Lady Brandon took the latter and looked at it, her face hard, enigmatical, a puzzled frown marring the smoothness of her forehead, her firm shapely mouth more tightly compressed than usual.
She read the document and then looked out into the distance, down the coombe, and across the green and smiling plain, as though communing with herself and deciding how to answer.
"Tell me the whole story from beginning to end, George," she said at length, "if it takes you the week-end. But tell me this quickly. Do you know anything more than you have told me, about either Michael or the 'Blue Water'?"
"I know nothing whatever, my dear," was the reply, and the speaker thought he saw a look of relief, or a lessening of the look of alarm on his hearer's face, "but what I have told you. You know as much as I do now--except the details, of course."
George Lawrence noted that Lady Brandon had neither admitted nor denied that the sapphire had been stolen, had neither admitted nor denied that the handwriting was that of her nephew.
Obviously and undoubtedly there was something wrong, something queer, and in connection with Beau Geste too.
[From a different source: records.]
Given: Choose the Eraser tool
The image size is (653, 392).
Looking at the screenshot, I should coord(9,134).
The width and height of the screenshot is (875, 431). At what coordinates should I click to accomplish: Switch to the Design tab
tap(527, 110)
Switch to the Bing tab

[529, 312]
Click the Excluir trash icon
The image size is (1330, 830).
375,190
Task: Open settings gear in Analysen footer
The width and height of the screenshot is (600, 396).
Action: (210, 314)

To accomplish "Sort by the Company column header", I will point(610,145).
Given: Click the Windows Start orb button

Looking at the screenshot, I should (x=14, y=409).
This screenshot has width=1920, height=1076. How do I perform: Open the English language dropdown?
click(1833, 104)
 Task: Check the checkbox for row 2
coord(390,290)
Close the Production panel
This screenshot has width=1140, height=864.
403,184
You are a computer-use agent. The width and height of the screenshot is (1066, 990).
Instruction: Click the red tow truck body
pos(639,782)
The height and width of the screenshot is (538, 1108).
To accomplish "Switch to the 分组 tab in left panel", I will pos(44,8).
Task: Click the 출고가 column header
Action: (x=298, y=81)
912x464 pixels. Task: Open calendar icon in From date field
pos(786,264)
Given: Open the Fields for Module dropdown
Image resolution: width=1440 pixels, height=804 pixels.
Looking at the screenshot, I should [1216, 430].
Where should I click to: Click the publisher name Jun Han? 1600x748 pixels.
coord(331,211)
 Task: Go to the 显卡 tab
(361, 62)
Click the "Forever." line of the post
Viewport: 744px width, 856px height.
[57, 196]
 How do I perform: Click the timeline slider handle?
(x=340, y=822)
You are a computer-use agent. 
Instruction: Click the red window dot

For one thing, he was missing and she did not know where he was.
But since all questions as to him, his handwriting, and the safety of the jewel had remained unanswered, he could only refrain from repeating them, and do nothing more but tell his story, and, at the end of it, say: "If the 'Blue Water' is not in this house, Patricia, I am going straight to Zinderneuf to find it for you."
She would then, naturally, give him all the information she could, and every assistance in her power--if the sapphire had been stolen.
If it had not, she would, of course, say so.
But he wished she would be a little less guarded, a little more communicative. It would be so very easy to say: "My dear George, the 'Blue Water' is in the safe in the Priests' Hole as usual, and Michael is in excellent health and spirits," or, on the other hand, to admit at once: "The 'Blue Water' has vanished and so has Michael."
However, what Patricia Brandon did was right. For whatever course of action she pursued, she had some excellent reason, and he had no earthly cause to feel a little hurt at her reticence in the matter.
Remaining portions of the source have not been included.